抄録
インドネシア国北スマトラ州の海岸に面した1村落で, 15歳以下のマラリア患者を集中的に診断・治療することでマラリアのコントロールを試みた。この村には熱帯熱と三日熱マラリアが流行しており, 例年7-9月には原虫陽性率は27~61%に上昇し, うち熱帯熱マラリア原虫が50~86%を占める (1980-83) 。1983年9月から1984年7月まで, active case detectionを6回, 学童の集団採血を4回行い, 原虫陽性者にクロロキン3日間, プリマキン3日間 (熱帯熱) または5日間 (三日熱) を投与した。プリマキンの使用にあたってはG6PDのスクリーニングを同時に行い, 欠損者には投与しなかった。

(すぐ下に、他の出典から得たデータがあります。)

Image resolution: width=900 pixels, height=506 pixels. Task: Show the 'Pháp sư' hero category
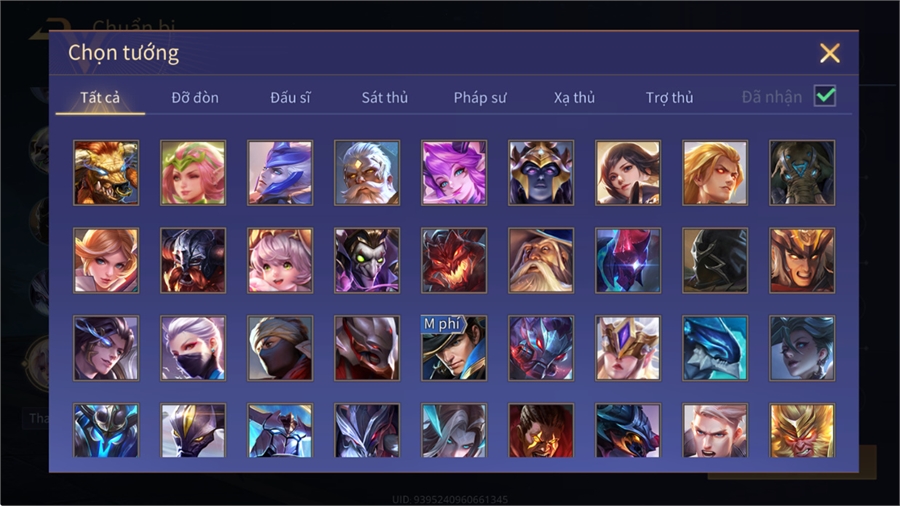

11カ月にわたる活動の間に, 学童における脾腫率は14.3%から0.9%に, 熱帯熱マラリア原虫陽性率は11.6%から1.7%に低下した (p<0.001) 。最終的に1984年7月の原虫陽性率は12.3%にとどまり, 熱帯熱マラリア原虫はそのうち14.3%であった。この時の原虫陽性者の多くは低い原虫濃度の三日熱マラリアで, 再発例または治療不十分例と考えられた。この村では熱帯熱マラリアの生殖母体保有者は低年齢層に多く, その血中濃度も高い傾向であった。小児を対象とした診断・治療活動により生殖母体保有者が効率よく治療され, 蚊による伝播も低下したものと考察した。